In September, on our last visit for the year—the race was the World Cup 400—we were sitting in the motorhome on race morning when our esteemed president, Rex Robbins, said we needed “…something to spice up the show a little.” After some furrowed eyebrows and thoughtful expressions, Wayne Doebling (the photographer of whom I have written before) piped up, “Hey, John. How about the old UMRA crossover?” And Steve Stubbs chimes in, “Oh yeah, that’ll get their attention.”
Wayne and Steve had been to a few of the United Midget Racing Association TQ races I had flagged back in the 60s and early 70s, and had seen us pull it off on some of those really short (1/8-mile and less) fairgrounds short tracks. I can’t take credit for inventing it. I had seen the man I think was the world’s greatest flagman, Bill Vanderwater, do it with the AAA midgets back in the 50s, and had never seen anybody else do it except for myself and the late Ray Gross, president of UMRA at the time.
Rex wanted to know what it was, and I explained.
You line the cars up as we were used to doing, at a 45-degree angle against the inside wall of the front straightaway, with the crew chief or at least one crew member beside each car. I pointed out to Rex that the next step should be easier, because we didn’t need push trucks. After the invocation and National Anthem, with all the drivers buckled in, we’d give the command to start engines, and the crew chiefs would signal that they were ready by raising their hands.
I would station myself at the front of the line with two checkered flags, and when all engines were started, I’d wave them out one by one. The pace car would take them around in single file, and they’d make one full lap that way, waving to the crowd and with the fans being encouraged to wave, yell, stomp, whatever, because the drivers were going to be busy next time past.
The next time down the front straightaway, I would station myself just past the start-finish line, and as the pace car went by me on the outside, I’d drop to one knee and cross the flags. The pole car would go by to the inside, the outside pole car to the outside, and so on. After the first couple of rows I would point with a flag and signal to make sure they went the right way.

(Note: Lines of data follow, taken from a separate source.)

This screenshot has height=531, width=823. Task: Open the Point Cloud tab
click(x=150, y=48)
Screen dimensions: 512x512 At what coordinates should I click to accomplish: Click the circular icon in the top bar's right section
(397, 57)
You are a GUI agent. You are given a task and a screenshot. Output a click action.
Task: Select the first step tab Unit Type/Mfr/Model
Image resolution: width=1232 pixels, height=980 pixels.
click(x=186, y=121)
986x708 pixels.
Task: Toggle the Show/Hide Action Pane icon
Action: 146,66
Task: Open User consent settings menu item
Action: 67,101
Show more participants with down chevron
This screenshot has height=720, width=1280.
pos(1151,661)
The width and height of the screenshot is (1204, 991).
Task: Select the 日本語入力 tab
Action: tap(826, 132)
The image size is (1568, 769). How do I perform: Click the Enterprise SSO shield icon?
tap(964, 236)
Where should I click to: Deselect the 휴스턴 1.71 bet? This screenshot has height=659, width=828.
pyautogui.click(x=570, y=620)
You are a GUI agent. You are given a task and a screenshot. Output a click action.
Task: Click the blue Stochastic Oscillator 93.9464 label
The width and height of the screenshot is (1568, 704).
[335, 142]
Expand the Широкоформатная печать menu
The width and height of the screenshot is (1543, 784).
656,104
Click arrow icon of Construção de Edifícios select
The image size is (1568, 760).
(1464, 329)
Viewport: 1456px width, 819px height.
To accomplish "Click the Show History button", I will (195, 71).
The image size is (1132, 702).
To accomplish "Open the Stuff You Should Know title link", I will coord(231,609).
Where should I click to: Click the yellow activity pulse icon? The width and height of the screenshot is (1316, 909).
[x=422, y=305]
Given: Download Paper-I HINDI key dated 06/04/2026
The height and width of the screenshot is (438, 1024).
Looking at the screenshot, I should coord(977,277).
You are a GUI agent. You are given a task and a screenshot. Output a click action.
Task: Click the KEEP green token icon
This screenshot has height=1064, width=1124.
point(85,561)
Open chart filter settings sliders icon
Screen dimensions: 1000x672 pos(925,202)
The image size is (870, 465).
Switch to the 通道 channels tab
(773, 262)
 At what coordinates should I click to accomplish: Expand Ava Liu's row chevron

Now, with the old midget guys, this got interesting. On those really short fairgrounds tracks, since they were nearly sideways already coming off the corner, some of those on the outside used to like pitching it and lifting the left front off the ground and letting it pass over my left toe. More than once I thought I was gonna wear one of those things home, and also more than once I went home with mud on the toe of my left shoe.
Rex was somewhat skeptical, but the more I thought about it the more I liked it. I had never seen anybody do it with stock cars, and was ready to try it. I pointed out that nobody wanted to hit anything “this big” with their shiny race car.
When I explained it at the drivers’ meeting, needless to say we got some weird looks, and I could see people like Dick Trickle, Butch Miller, Rusty Wallace, Don Gregory, and some others exchanging what passed for evil smiles. I told them I knew some of them would try to get close, but I had no problem with it as long as they only did that when they were going outside. I wanted only the guys who knew exactly how far away they were to get close.
Well, it was a hit with the crowd and the drivers. I guess it was like driving—I never in my life felt more alive than when I was in the middle of that thing.
It took some fine tuning, like having the pace car slow down as it went into the first turn so they didn’t hurry to catch up, but it remained part of the show as long as I was with ASA, and I think a year or so longer.
I used to do a little prayer as they were heading into the first turn after the “wave” lap, and somebody asked me what I was praying for. It was simple – “Lord, please don’t let me screw this up.”
The accompanying photo, shot by Wayne Doebling, shows Trickle going by to take up the pole position at Winchester in 1984.
At places like Bristol and Milwaukee, the cars went by pretty darn fast, and it was a thrill I can’t explain. Milwaukee was my favorite. The crowd there really loved it, and they let us know it when the last car went by, and I turned around to salute as they formed up in the first turn.
And that, folks, was the ASA crossover. Courtesy of John Potts by way of Bill Vanderwater.
As much as I loved it, to this day I think Wayne Doebling and Steve Stubbs set me up.